Record excerpts
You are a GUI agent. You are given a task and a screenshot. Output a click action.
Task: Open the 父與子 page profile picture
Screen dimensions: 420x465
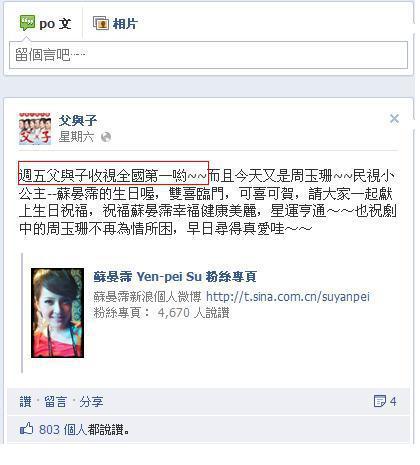[x=35, y=129]
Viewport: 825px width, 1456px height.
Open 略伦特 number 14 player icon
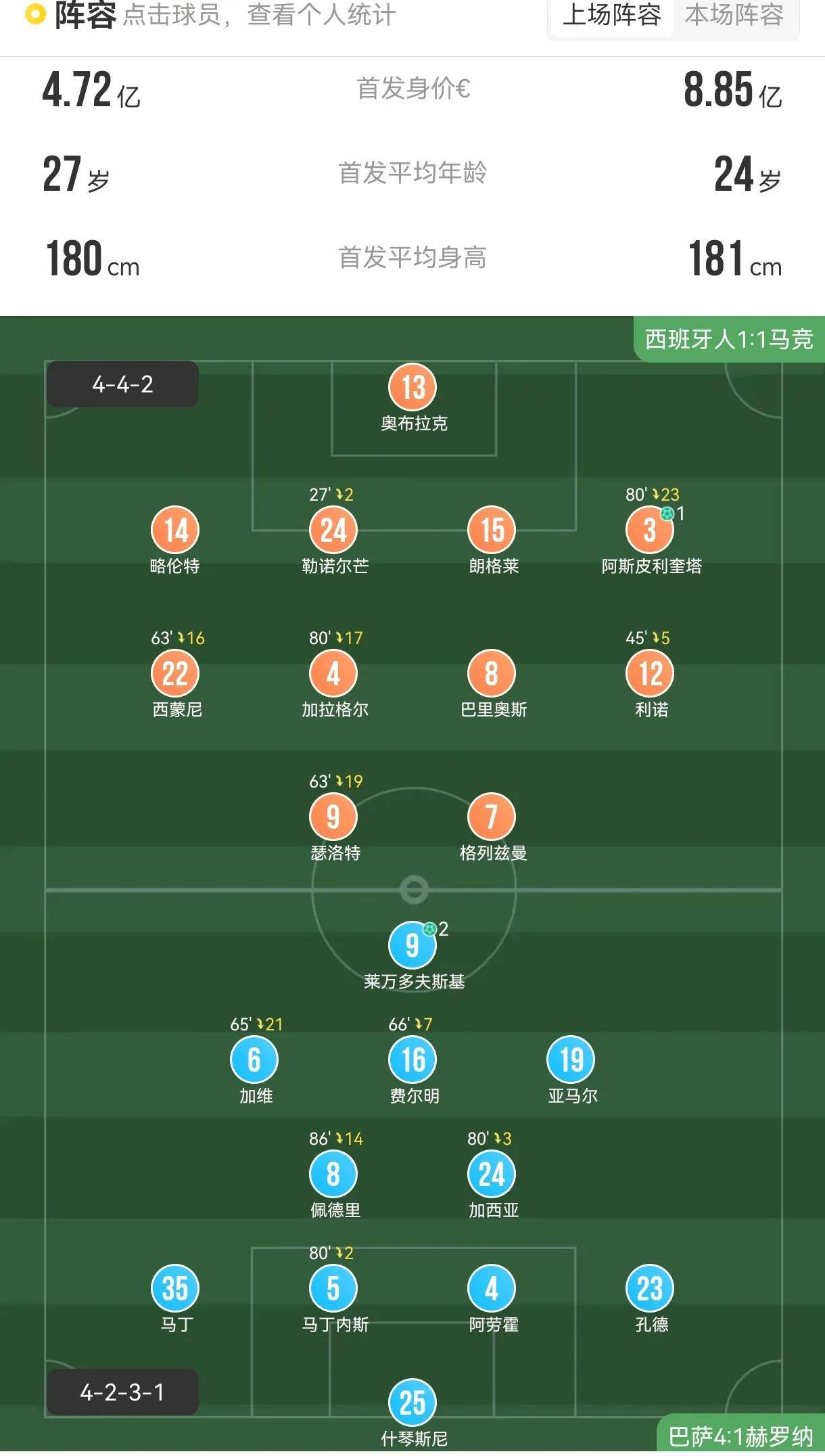coord(175,530)
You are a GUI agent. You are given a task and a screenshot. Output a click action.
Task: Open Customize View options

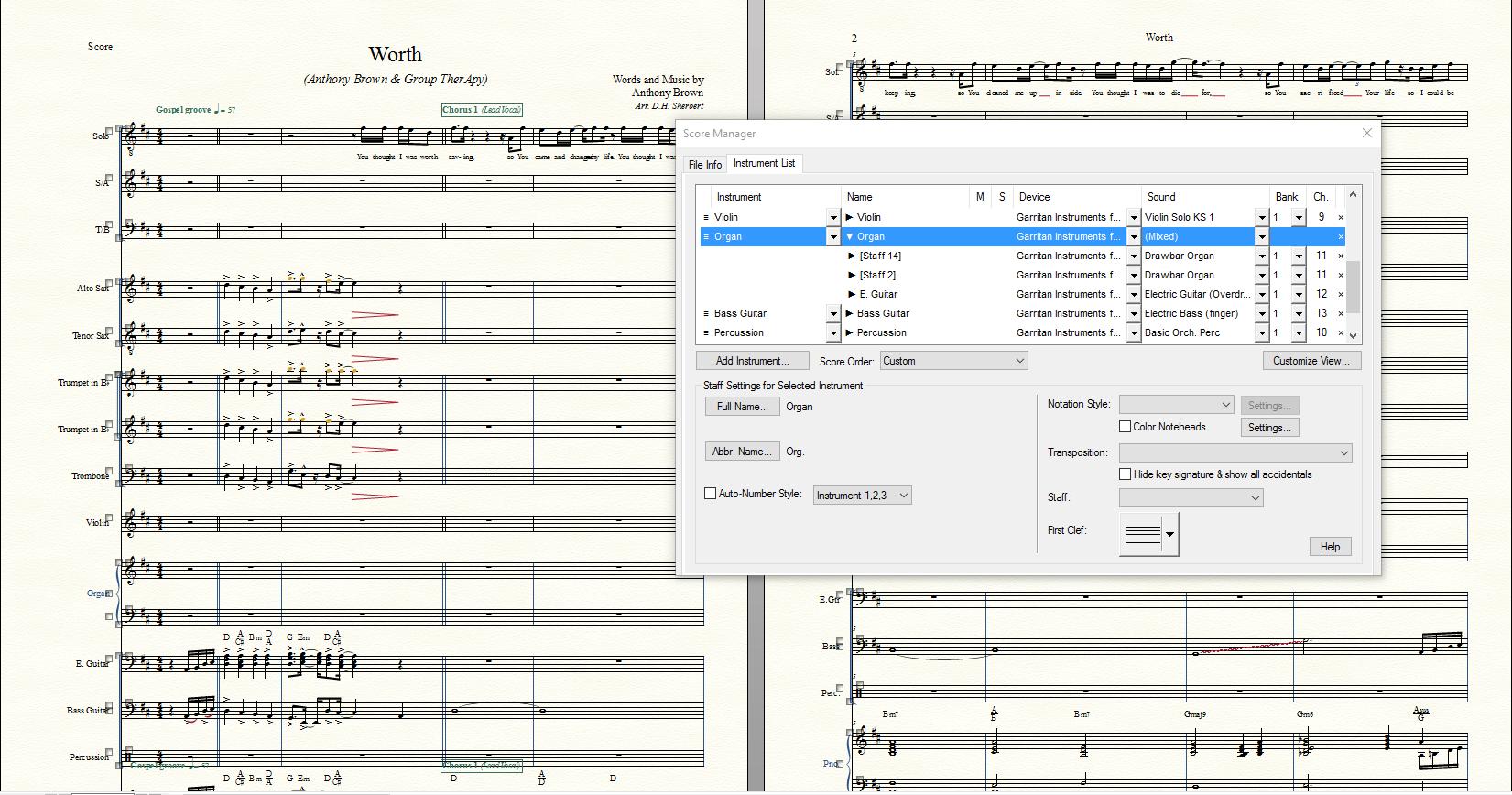[1311, 361]
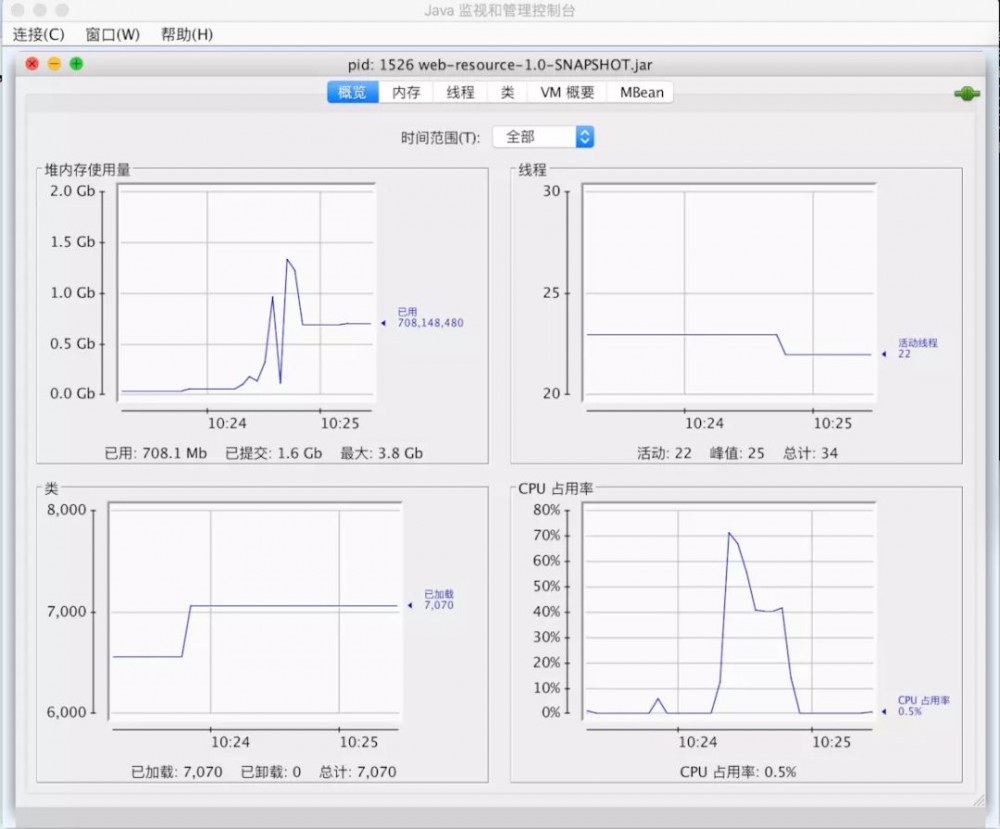Open the MBean tab
Image resolution: width=1000 pixels, height=829 pixels.
coord(640,92)
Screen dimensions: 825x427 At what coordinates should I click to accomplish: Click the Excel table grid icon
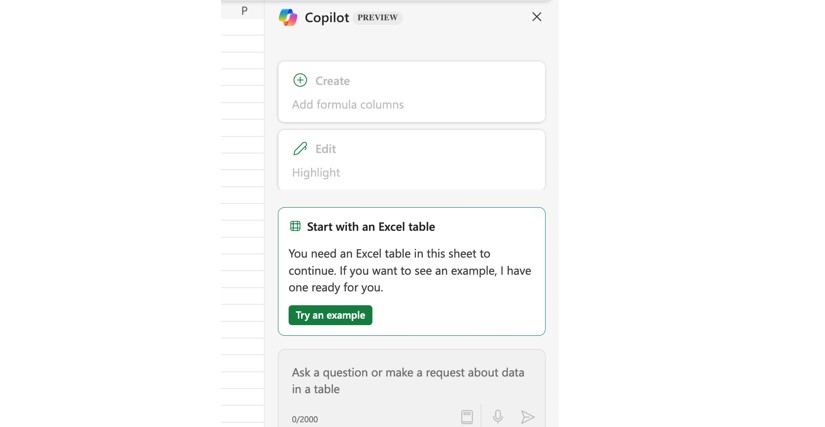[x=295, y=226]
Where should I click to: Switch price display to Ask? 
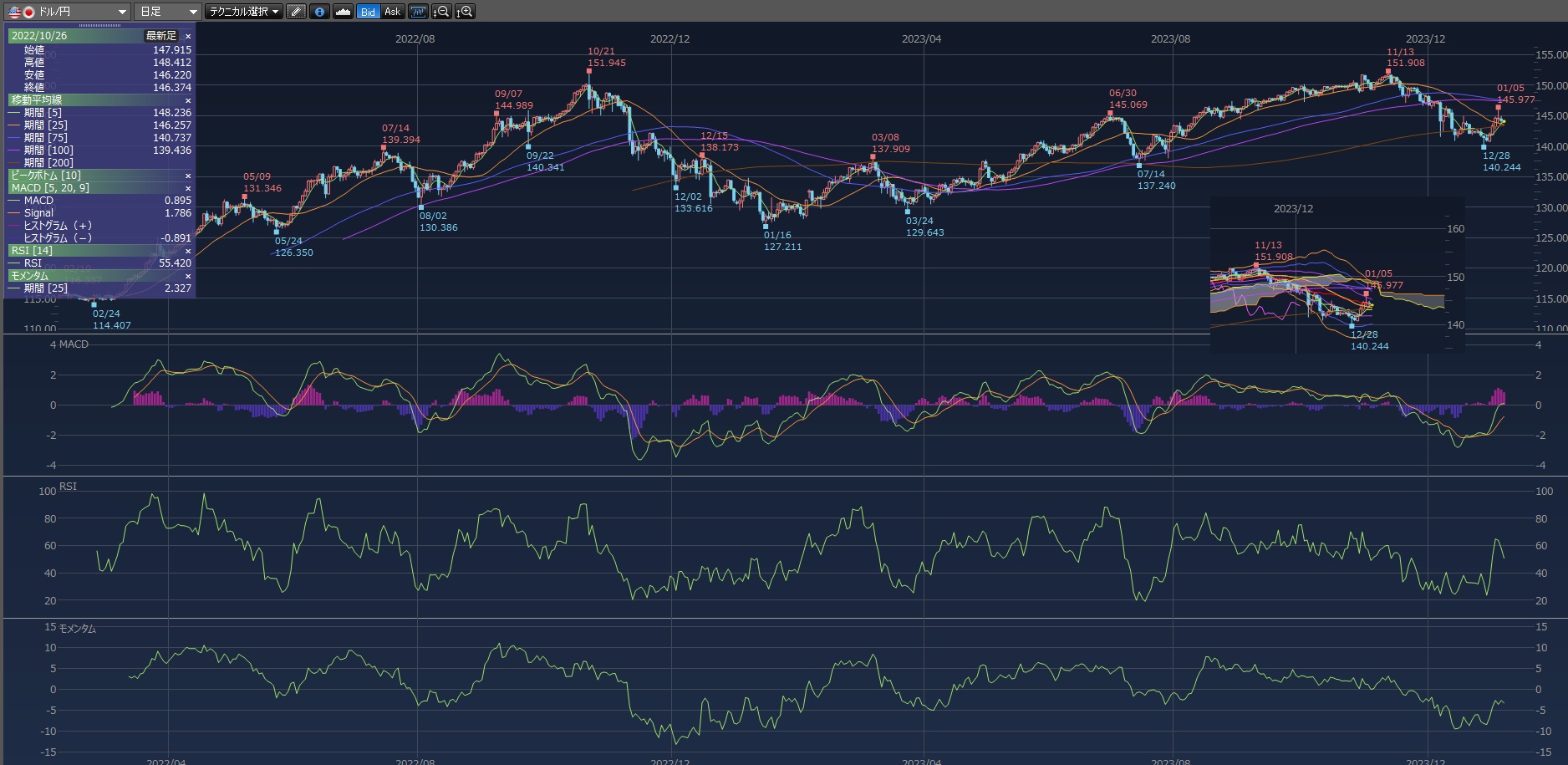pyautogui.click(x=392, y=12)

Exercise
Repeat nothing but the lines from the one containing "Screen dimensions: 825x427" through the last line of the listing, both included, exactly as written, and omit any picture.

Expected output
Screen dimensions: 825x427 At what coordinates should I click to accomplish: Click the Excel table grid icon
[x=295, y=226]
Where should I click to: Switch price display to Ask? 
pyautogui.click(x=392, y=12)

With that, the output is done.